A scatter plot shows the relationship between two methods.

The scatter plot shows measured values of the reference or comparison method on the horizontal axis, against the test method on the vertical axis.
The relationship between the methods may indicate a constant, or proportional bias, and the variability in the measurements across the measuring interval. If the points form a constant-width band, the method has a constant standard deviation (constant SD). If the points form a band that is narrower at small values and wider at large values, there is a constant relationship between the standard deviation and value, and the method has constant a coefficient of variation (CV). Some measurement procedures exhibit constant SD in the low range and constant CV in the high range.
If both methods measure on the same scale, a gray identity line shows ideal agreement and is useful for comparing the relationship against.
Regression of Y on X describes the linear relationship between the methods.
Ordinary linear regression fits a line describing the relationship between two variables assuming the X variable is measured without error.
Ordinary linear regression finds the line of best fit by minimizing the sum of the vertical distances between the measured values and the regression line. It, therefore, assumes that the X variable is measured without error.
Weighted linear regression is similar to ordinary linear regression but weights each item to take account of the fact that some values have more measurement error than others. Typically, for methods that exhibit constant CV the higher values are less precise and so weights equal to 1 / X² are given to each observation.

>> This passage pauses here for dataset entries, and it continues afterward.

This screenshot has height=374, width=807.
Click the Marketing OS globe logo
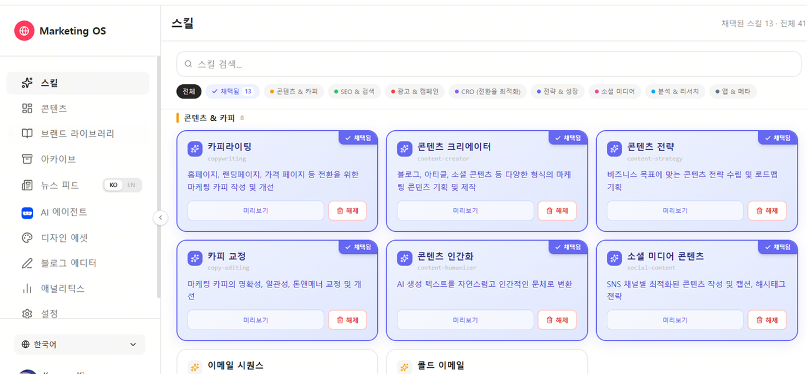24,31
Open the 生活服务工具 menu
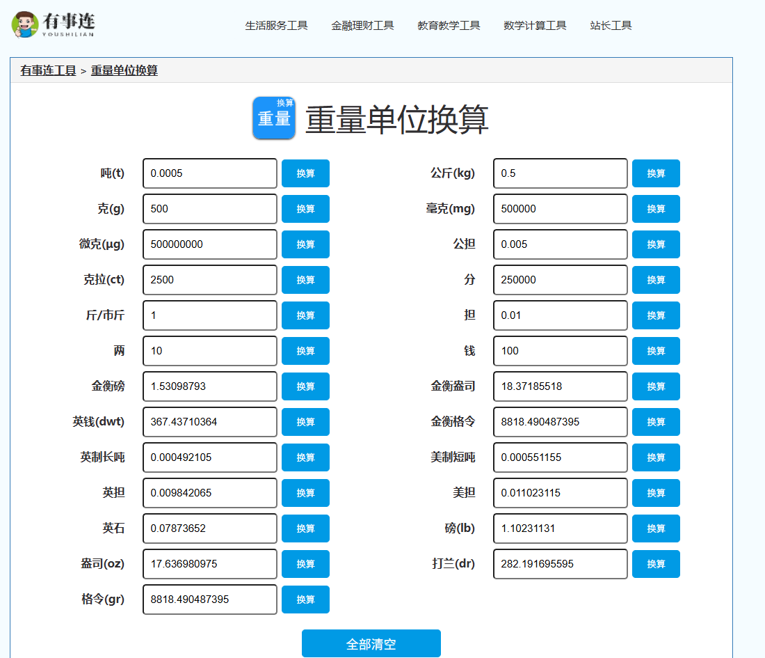This screenshot has height=658, width=765. (276, 26)
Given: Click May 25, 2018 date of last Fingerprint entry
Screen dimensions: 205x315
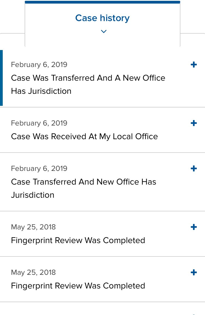Looking at the screenshot, I should [x=33, y=272].
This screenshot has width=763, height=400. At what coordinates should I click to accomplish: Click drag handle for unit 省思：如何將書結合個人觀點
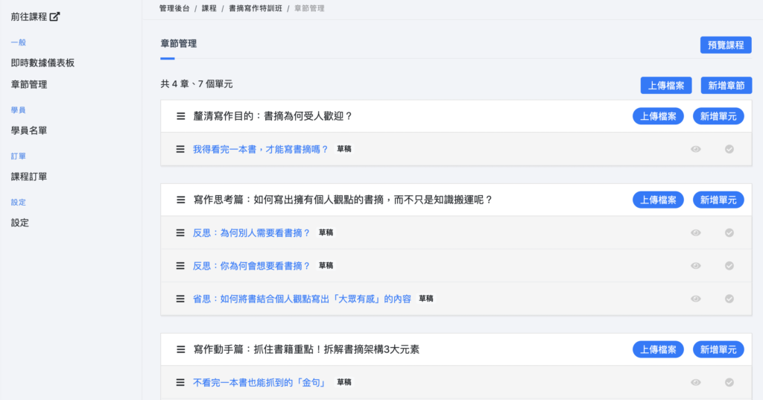click(x=180, y=299)
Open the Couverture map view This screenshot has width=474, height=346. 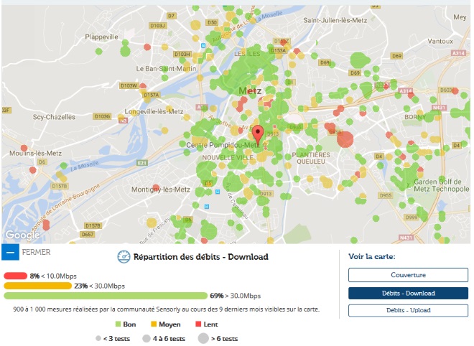(x=407, y=275)
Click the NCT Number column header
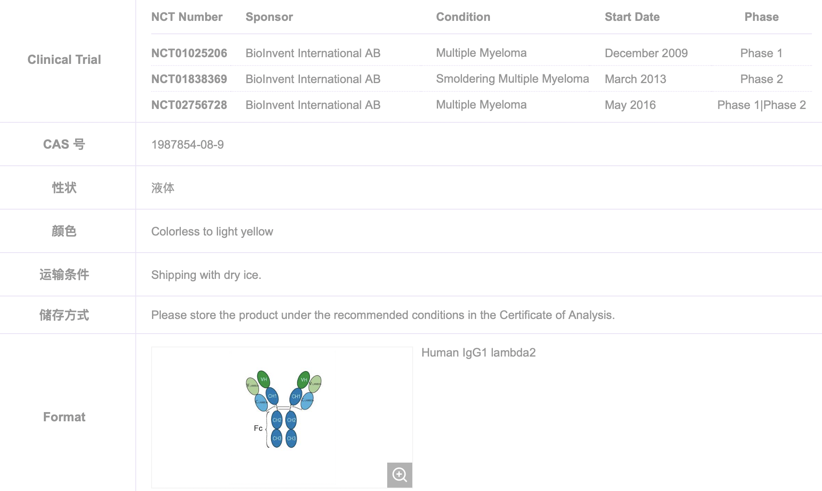822x491 pixels. pos(187,17)
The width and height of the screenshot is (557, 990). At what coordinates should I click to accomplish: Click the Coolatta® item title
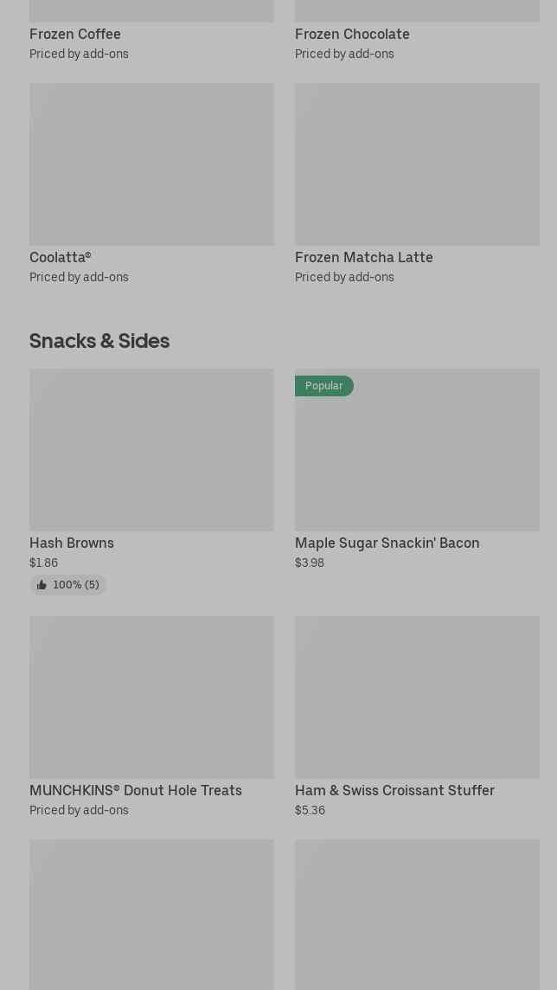61,257
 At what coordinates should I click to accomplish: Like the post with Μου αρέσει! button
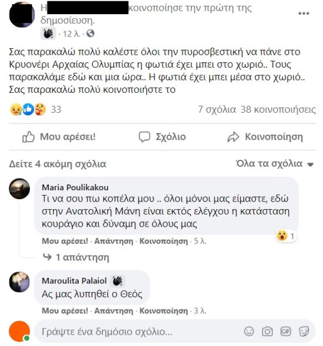[59, 137]
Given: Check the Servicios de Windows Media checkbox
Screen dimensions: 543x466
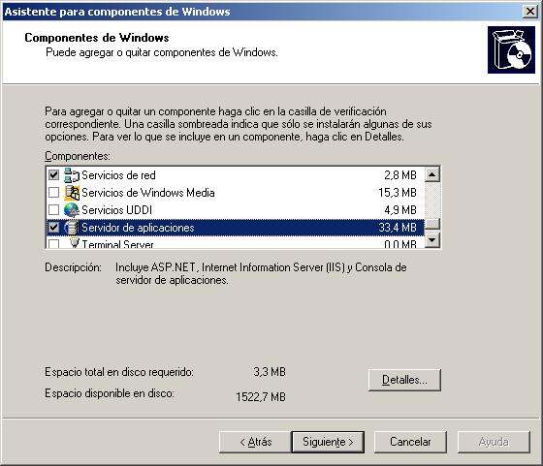Looking at the screenshot, I should click(x=53, y=193).

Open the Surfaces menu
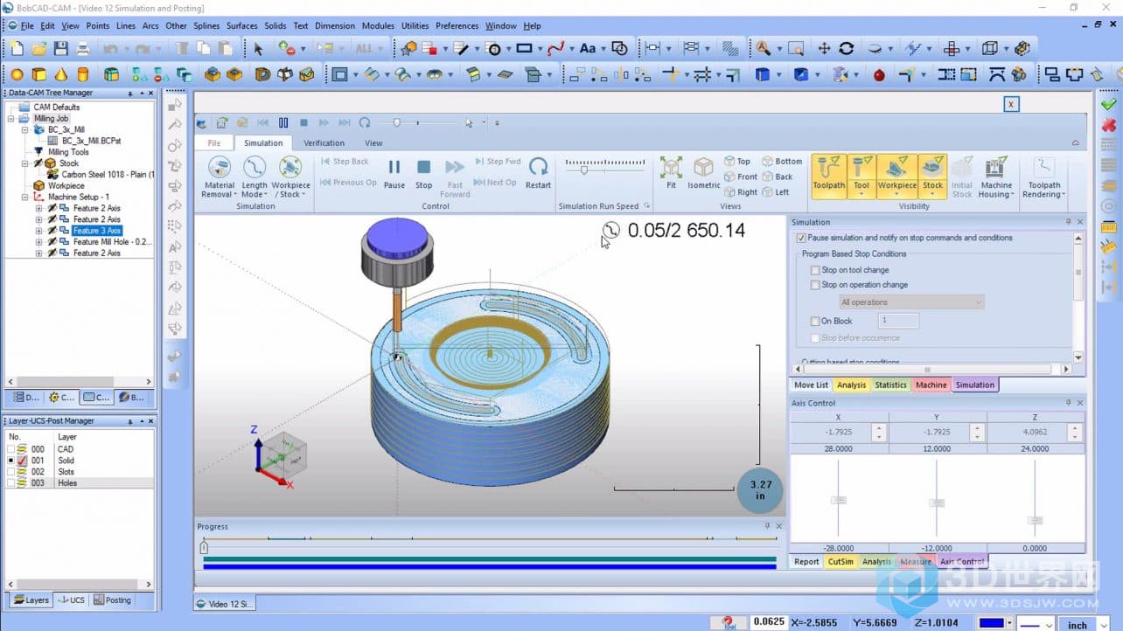coord(241,25)
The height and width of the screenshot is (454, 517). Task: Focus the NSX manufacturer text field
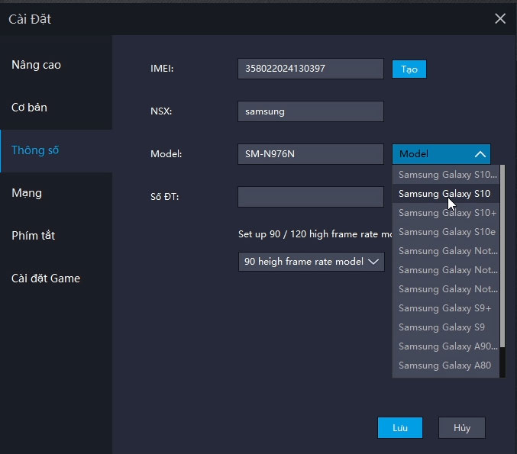pos(310,111)
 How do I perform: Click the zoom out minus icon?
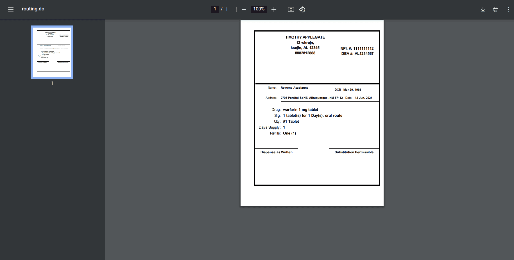[244, 9]
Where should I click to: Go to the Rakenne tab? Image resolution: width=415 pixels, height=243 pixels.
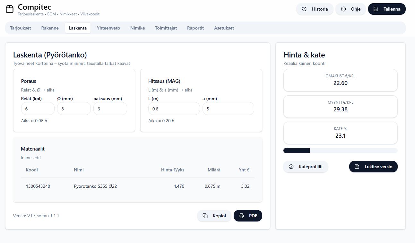50,28
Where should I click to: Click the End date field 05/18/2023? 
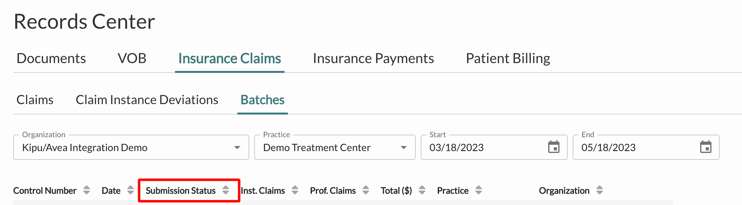[x=646, y=147]
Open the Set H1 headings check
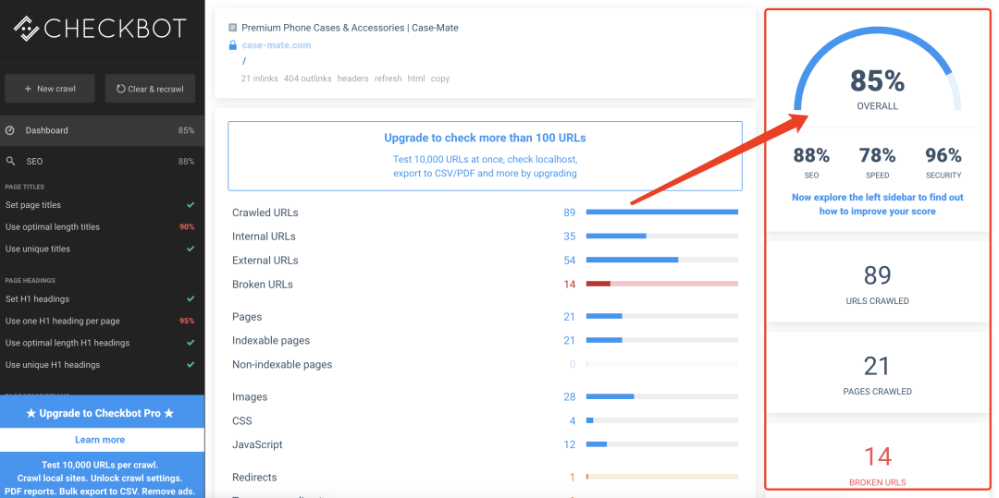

Although the assumption that there is no error in the X variable is rarely the case in method comparison studies, ordinary and weighted linear regression are often used when the X method is a reference method. In such cases the slope and intercept estimates have little bias, but hypothesis tests and confidence intervals are inaccurate due to an underestimation of the standard errors (Linnet, 1993). We recommend the use of correct methods such as Deming regression.
Deming regression is an errors-in-variables model that fits a line describing the relationship between two variables. Unlike ordinary linear regression, it is suitable when there is measurement error in both variables.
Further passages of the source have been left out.